* [Ausgewählter Auszug]:
Nachdem ich die obige Antwort geschrieben habe, fällt mir jetzt noch was ein. Nämlich ein Stück Papier, das ich in meiner alten Akte gefunden habe, als ich für den obigen Text die Zitate gesucht hab. Wenn ich jetzt darüber nachdenke, erscheint mir ziemlich erstaunlich:

Die Hochschule bestand darauf, dass auch die Stipendiaten Bafög beantragen. Das Stipendium, das ja eigentlich ein Darlehen war, wurde nur dann weiterhin ausgezahlt, nachdem der Student seinen Bafög-Bescheid vorlegte.

* [Aufgabe]: Schreibe aus dem Auszug über Stipendium und Bafög den Teil ab, der mit „Die Hochschule bestand“ beginnt und bis einschließlich „seinen Bafög-Bescheid vorlegte.“ reicht. Die Auflistung hat mit dem Auszug nichts zu tun.

* [Ausgelesene Auflistung]:
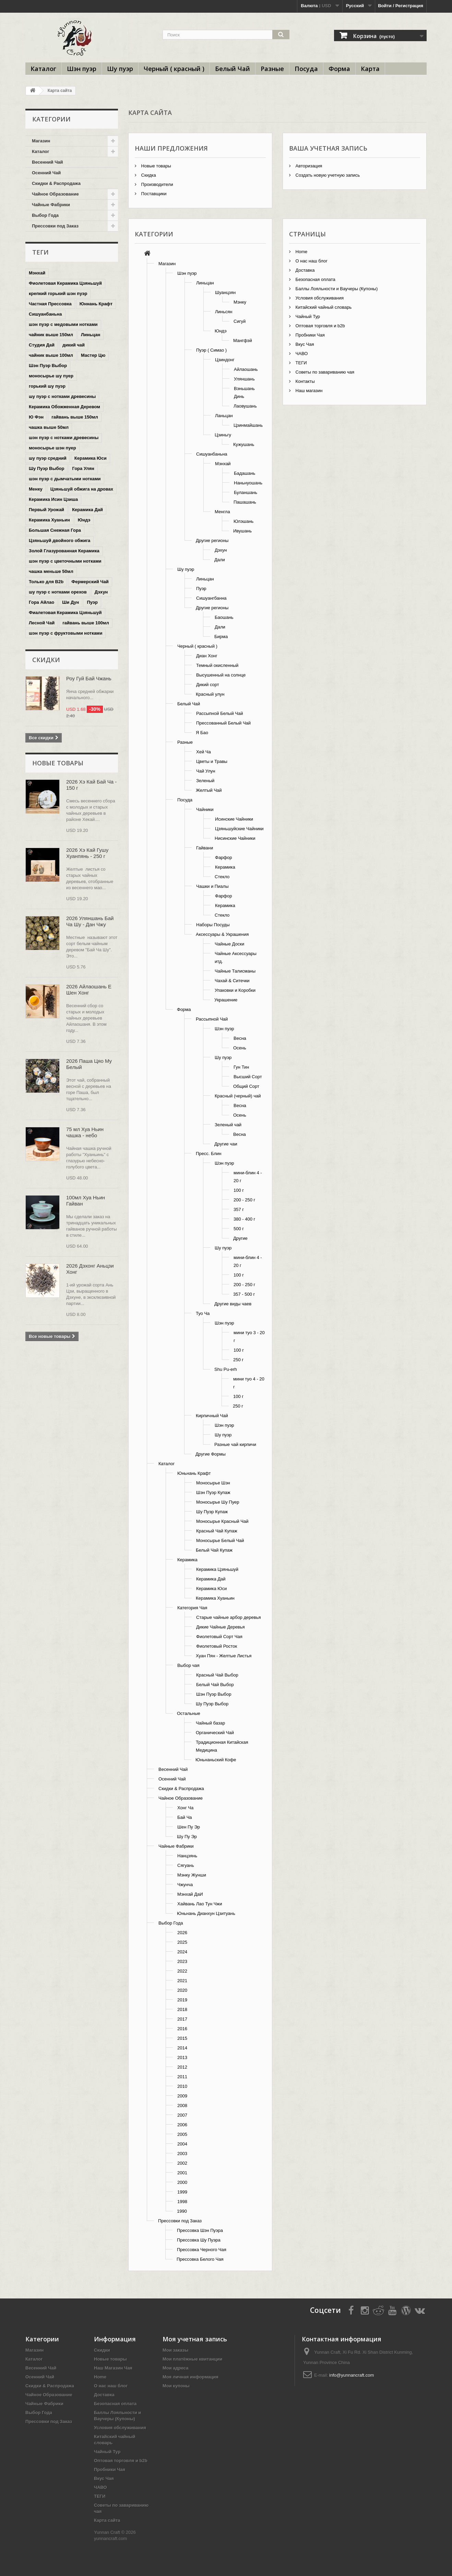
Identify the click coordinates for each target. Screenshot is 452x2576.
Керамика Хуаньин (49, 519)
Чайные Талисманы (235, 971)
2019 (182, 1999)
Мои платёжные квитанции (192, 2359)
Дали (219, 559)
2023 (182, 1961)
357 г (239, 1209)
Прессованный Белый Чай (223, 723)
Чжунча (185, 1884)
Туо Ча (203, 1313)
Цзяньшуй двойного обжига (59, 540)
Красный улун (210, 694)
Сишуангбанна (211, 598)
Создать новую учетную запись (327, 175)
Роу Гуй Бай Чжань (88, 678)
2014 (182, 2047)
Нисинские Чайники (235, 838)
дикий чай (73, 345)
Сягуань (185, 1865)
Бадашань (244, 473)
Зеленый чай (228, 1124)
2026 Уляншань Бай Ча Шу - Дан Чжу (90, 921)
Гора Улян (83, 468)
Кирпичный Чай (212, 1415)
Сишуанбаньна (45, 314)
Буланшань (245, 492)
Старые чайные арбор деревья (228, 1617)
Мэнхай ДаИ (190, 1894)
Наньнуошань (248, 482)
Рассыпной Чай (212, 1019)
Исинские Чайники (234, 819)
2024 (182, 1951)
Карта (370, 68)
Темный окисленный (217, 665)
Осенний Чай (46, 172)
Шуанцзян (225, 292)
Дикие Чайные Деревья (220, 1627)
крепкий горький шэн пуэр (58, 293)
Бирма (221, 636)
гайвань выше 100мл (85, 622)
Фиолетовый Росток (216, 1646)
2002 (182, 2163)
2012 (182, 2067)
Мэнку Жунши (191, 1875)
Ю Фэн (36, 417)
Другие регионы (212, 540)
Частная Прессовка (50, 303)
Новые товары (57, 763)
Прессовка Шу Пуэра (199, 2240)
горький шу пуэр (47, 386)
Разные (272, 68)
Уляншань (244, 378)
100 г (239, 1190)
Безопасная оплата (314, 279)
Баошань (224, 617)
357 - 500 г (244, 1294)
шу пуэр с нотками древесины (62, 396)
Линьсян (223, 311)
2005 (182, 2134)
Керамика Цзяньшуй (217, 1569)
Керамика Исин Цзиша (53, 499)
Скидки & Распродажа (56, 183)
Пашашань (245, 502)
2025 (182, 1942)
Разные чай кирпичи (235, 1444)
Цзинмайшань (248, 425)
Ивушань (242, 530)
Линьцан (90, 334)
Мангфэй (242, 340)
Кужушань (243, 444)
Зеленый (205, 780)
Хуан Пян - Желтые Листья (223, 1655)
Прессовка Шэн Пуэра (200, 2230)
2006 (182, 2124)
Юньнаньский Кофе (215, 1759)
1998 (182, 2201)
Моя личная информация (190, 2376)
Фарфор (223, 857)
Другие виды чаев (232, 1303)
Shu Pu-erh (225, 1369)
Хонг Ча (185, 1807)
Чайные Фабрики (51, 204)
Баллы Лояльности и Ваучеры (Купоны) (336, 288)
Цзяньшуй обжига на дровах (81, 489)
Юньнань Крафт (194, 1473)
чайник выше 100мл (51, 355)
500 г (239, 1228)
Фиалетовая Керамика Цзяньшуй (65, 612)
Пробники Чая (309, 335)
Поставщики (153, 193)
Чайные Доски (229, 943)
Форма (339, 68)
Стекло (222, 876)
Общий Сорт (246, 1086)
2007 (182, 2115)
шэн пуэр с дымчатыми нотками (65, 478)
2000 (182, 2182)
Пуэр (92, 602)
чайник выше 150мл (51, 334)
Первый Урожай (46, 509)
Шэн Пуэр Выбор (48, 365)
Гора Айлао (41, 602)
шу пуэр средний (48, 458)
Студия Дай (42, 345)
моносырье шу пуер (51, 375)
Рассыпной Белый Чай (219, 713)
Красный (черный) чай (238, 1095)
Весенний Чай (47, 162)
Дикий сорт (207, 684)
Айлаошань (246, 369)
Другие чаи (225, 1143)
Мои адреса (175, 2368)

==

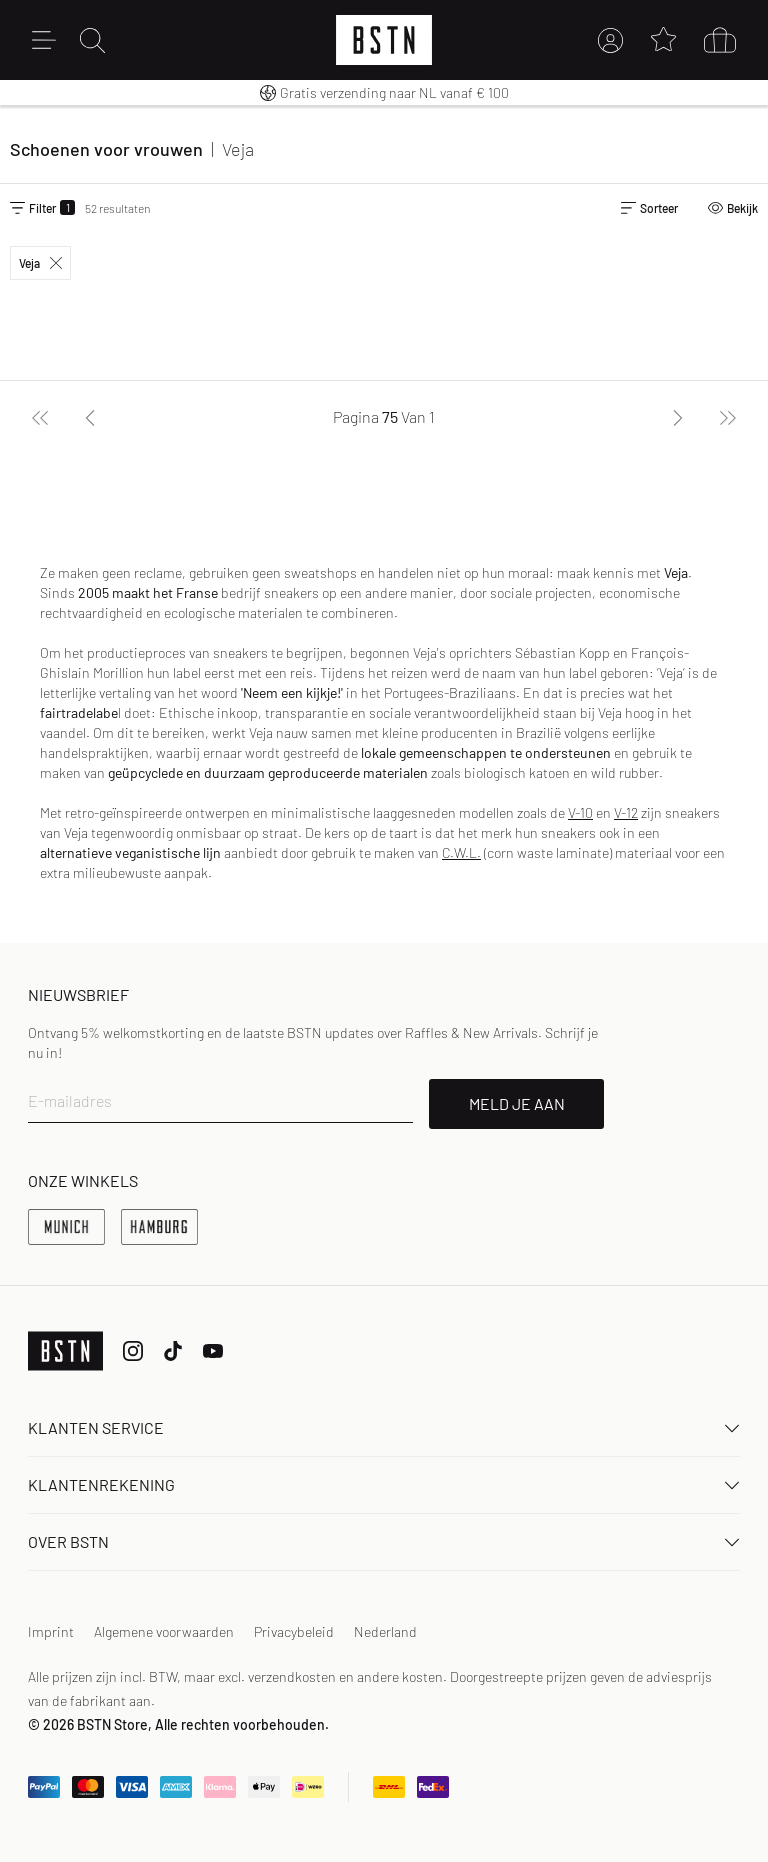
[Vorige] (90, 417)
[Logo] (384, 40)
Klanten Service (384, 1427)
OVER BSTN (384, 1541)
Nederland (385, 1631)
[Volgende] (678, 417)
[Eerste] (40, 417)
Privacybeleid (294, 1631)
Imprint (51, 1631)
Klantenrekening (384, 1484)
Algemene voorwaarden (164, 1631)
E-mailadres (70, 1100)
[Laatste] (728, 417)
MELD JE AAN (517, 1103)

* [Vollständige Ausgabe]:
Die Hochschule bestand darauf, dass auch die Stipendiaten Bafög beantragen. Das Stipendium, das ja eigentlich ein Darlehen war, wurde nur dann weiterhin ausgezahlt, nachdem der Student seinen Bafög-Bescheid vorlegte.